To understand this concept, we have to understand the origins of the word worship. The word worship comes from the Old English worðscip or wurðscip —or worthship—meaning “condition of being worthy, dignity, glory, distinction, honor, renown.”
To worship something is to look at a person, object, or concept and judge it to be something of worth—something worthy of being worshipped. But there is a reciprocal nature to worship. More than anything, human beings yearn to be valued, to be loved, to be seen as people of worth. If we are looking at a person as someone of worth, we will invariably try to emulate that person as much as possible.
For example, if we see business leaders as individuals worthy of dignity, glory, distinction, honor, and renown, then we will undoubtedly try to become worthy ourselves by emulating the qualities and characteristics of those business leaders.
Or if we “worship” a particular form of art, we will seek opportunities to view, support, and participate in that form of art and in so doing, that art will shape us and we will become like it.
We become what we worship.
Nathaniel Hawthorne illustrated this principle in a powerful, symbolic short story called The Great Stone Face. The story tells of a young man named Ernest who grows up in a small, rural town (most likely in the state of New Hampshire). On a mountain near the town, formed out of a cluster of rock, was what appeared to be the face of a giant man.
For countless centuries, this Great Stone Face had overlooked the valley like a benevolent guardian. Everyone looked up to the Great Stone Face saw that its “expression was at once grand and sweet, as if it were the glow of a vast, warm heart, that embraced all mankind in its affections, and had room for more.”
Local legend claimed that one day, the Great Stone Face would visit the people in the form of a man. When he appeared, the townsfolk would recognize him as “the greatest and noblest personage of his time.”

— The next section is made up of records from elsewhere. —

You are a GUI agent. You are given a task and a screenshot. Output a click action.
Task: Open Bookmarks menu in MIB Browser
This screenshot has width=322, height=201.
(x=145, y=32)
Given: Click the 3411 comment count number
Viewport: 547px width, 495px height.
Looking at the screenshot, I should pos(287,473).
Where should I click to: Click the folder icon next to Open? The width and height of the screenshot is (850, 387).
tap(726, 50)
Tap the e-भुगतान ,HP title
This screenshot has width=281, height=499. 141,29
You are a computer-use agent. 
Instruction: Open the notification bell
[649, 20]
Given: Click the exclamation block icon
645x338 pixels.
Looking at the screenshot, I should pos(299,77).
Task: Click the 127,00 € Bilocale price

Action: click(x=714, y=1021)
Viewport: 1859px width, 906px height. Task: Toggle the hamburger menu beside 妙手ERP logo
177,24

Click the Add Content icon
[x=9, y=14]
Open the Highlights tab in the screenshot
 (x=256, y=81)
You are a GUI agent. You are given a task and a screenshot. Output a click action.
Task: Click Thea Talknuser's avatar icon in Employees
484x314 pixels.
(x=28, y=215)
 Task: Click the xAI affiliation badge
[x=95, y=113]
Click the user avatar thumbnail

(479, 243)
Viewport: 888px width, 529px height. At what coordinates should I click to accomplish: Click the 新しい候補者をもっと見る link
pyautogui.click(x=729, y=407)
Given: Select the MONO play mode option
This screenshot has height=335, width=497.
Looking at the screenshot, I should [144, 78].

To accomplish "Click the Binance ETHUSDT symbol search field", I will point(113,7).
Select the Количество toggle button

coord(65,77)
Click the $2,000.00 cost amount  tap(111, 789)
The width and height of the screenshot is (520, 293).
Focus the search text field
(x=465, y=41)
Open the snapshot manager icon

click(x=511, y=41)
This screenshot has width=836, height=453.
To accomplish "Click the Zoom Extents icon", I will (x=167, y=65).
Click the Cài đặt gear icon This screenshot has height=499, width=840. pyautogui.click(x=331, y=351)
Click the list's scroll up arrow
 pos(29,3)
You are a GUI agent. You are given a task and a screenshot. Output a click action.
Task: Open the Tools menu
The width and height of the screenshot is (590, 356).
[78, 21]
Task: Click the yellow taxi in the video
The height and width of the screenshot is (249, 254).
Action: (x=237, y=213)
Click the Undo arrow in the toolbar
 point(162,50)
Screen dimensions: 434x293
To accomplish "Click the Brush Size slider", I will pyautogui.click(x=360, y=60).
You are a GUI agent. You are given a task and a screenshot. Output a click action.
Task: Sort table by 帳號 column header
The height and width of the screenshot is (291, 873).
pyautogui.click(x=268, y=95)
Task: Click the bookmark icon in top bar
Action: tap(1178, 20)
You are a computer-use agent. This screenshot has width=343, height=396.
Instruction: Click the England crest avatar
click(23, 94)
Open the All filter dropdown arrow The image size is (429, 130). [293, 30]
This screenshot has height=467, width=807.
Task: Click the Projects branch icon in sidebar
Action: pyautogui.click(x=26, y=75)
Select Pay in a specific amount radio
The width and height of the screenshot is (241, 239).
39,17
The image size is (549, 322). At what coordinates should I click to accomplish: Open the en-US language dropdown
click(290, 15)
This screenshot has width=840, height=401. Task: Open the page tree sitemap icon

Young Ernest longed to meet this noble personage and eagerly anticipated his arrival. In watching and waiting for this personage to appear, Ernest spends much of his time pondering about and learning from the Great Stone Face. In looking up to the Great Stone Face, Ernest was filled with wisdom and sympathies beyond that of any of his peers.
In time, Ernest became a preacher and encountered several individuals who were rumored to have the likeness of the Great Stone Face: a merchant, a general, a politician, and poet. Each of them have flaws in their nature that puts them at odds with the perceived character of Great Stone Face. Ernest begins to doubt that he will ever see the Great Stone Face personified.
Many years pass and Ernest is asked to deliver one of his sermons at the base of the Great Stone Face. What followed is a beautiful testament to the fact that we become what we admire:
Ernest began to speak, giving to the people of what was in his heart and mind. His words had power, because they accorded with his thoughts; and his thoughts had reality and depth, because they harmonized with the life which he had always lived. It was not mere breath that this preacher uttered; they were the words of life, because a life of good deeds and holy love was melted into them. Pearls, pure and rich, had been dissolved into this precious draught…At that moment, in sympathy with a thought which he was about to utter, the face of Ernest assumed a grandeur of expression, so imbued with benevolence, that [the crowd], by an irresistible impulse, threw his arms aloft and shouted,”Behold! Behold! Ernest is himself the likeness of the Great Stone Face!”
If you want to become more than you are, consider what you worship. That is, consider what it is to which you give your time, talents, and devotion. If you wish to be more than you are, look to God—the Great Stone Face in all our lives—and emulate His goodness.